> **YOUR OBJECTIVE**
The line containing "Instruction: Click the Unit Price input field" opens the span to copy, and the last line of the records below closes it. Write out that span exactly.
### GIVEN DATA
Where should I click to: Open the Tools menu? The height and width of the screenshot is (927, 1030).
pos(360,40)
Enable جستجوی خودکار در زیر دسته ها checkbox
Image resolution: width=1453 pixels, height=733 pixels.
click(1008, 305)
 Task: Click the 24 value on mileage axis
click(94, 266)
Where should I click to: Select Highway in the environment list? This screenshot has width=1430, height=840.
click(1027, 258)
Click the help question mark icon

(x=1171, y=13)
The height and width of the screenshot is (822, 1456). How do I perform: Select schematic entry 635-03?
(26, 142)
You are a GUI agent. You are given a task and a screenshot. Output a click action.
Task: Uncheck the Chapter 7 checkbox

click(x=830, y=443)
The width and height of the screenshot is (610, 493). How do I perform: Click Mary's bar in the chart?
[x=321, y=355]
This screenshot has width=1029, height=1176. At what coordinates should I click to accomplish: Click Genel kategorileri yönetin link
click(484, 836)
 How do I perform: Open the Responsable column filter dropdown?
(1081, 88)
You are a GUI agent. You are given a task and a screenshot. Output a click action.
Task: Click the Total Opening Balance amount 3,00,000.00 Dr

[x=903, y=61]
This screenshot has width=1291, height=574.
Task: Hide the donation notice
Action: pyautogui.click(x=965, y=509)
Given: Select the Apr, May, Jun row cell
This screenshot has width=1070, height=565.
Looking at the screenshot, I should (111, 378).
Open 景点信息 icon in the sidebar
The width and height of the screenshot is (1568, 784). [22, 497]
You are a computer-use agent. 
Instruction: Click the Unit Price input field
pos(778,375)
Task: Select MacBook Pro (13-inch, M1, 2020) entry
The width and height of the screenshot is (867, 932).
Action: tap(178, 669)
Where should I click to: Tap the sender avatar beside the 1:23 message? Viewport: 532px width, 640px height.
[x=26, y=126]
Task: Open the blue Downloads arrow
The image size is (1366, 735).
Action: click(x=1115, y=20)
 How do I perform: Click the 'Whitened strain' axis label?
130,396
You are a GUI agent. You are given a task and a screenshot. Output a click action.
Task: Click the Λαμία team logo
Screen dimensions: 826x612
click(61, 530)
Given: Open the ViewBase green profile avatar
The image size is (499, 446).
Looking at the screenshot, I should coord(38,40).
######
> **TASK RESULT**
Instruction: Click the Unit Price input field
pos(778,375)
Task: Select MacBook Pro (13-inch, M1, 2020) entry
The width and height of the screenshot is (867, 932).
Action: tap(178, 669)
Where should I click to: Tap the sender avatar beside the 1:23 message? Viewport: 532px width, 640px height.
[x=26, y=126]
Task: Open the blue Downloads arrow
The image size is (1366, 735).
Action: click(x=1115, y=20)
 How do I perform: Click the 'Whitened strain' axis label?
130,396
You are a GUI agent. You are given a task and a screenshot. Output a click action.
Task: Click the Λαμία team logo
Screen dimensions: 826x612
click(61, 530)
Given: Open the ViewBase green profile avatar
The image size is (499, 446).
Looking at the screenshot, I should coord(38,40).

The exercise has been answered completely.